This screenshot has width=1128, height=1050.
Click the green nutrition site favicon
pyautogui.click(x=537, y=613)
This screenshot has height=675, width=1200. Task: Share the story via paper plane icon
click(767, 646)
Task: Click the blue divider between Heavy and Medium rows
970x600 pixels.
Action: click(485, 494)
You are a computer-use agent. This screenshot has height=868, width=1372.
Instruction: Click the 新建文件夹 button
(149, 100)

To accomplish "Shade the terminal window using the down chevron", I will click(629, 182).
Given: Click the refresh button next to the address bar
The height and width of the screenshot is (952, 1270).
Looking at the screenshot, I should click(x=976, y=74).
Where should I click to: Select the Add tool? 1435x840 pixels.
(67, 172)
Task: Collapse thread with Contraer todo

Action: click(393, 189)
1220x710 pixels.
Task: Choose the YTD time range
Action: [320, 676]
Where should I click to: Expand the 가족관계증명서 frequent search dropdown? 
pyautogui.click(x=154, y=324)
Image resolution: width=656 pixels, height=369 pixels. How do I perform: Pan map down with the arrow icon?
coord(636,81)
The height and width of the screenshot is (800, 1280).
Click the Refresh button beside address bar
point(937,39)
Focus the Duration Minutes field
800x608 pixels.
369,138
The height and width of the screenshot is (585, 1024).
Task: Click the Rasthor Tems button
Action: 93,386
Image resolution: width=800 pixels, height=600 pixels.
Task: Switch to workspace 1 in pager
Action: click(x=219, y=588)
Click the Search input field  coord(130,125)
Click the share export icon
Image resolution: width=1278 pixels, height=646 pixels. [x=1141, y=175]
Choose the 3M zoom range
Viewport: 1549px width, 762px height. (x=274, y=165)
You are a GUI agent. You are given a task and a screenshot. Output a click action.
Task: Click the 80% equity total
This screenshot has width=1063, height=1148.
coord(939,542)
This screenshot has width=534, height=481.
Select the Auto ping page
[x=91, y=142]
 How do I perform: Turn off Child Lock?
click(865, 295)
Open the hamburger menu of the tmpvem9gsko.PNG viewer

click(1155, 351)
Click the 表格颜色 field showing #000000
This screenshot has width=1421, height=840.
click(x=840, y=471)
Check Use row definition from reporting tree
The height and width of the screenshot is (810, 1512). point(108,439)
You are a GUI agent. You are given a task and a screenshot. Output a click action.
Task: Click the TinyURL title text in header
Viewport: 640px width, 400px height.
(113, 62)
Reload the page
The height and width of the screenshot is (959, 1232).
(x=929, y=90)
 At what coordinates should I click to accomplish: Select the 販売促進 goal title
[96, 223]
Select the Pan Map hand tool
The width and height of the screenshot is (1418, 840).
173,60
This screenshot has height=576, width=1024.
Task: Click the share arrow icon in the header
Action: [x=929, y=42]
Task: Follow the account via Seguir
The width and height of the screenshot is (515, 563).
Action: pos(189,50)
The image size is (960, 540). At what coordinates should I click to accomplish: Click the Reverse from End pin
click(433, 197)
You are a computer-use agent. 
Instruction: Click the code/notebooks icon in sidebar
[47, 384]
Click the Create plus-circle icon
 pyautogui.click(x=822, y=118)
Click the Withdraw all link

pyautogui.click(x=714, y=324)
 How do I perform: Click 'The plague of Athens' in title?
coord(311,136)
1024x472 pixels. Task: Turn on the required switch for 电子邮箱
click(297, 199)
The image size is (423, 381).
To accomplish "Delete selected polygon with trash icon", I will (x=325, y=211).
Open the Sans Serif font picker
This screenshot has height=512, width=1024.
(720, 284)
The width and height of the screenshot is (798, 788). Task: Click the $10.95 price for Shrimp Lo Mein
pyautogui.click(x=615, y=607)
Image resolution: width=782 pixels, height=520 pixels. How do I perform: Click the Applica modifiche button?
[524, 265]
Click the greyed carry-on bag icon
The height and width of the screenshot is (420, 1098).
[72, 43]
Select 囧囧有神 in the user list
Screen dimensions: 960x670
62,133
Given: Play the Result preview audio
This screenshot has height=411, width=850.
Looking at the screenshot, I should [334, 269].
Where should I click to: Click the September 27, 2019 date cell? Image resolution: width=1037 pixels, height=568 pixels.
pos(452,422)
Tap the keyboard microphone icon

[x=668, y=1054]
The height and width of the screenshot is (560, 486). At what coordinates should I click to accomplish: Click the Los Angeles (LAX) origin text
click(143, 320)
◇ ◇ ◇ ◇
**AIM OF THE EXERCISE**
Starting at the line that contains "Open the Sans Serif font picker" and ending at the last line of the data, repeat each line exactly; include nothing else.

**RESULT FOR THIS TASK**
Open the Sans Serif font picker
This screenshot has height=512, width=1024.
(720, 284)
The width and height of the screenshot is (798, 788). Task: Click the $10.95 price for Shrimp Lo Mein
pyautogui.click(x=615, y=607)
Image resolution: width=782 pixels, height=520 pixels. How do I perform: Click the Applica modifiche button?
[524, 265]
Click the greyed carry-on bag icon
The height and width of the screenshot is (420, 1098).
[72, 43]
Select 囧囧有神 in the user list
Screen dimensions: 960x670
62,133
Given: Play the Result preview audio
This screenshot has height=411, width=850.
Looking at the screenshot, I should [334, 269].
Where should I click to: Click the September 27, 2019 date cell? Image resolution: width=1037 pixels, height=568 pixels.
pos(452,422)
Tap the keyboard microphone icon

[x=668, y=1054]
The height and width of the screenshot is (560, 486). At what coordinates should I click to accomplish: Click the Los Angeles (LAX) origin text
click(143, 320)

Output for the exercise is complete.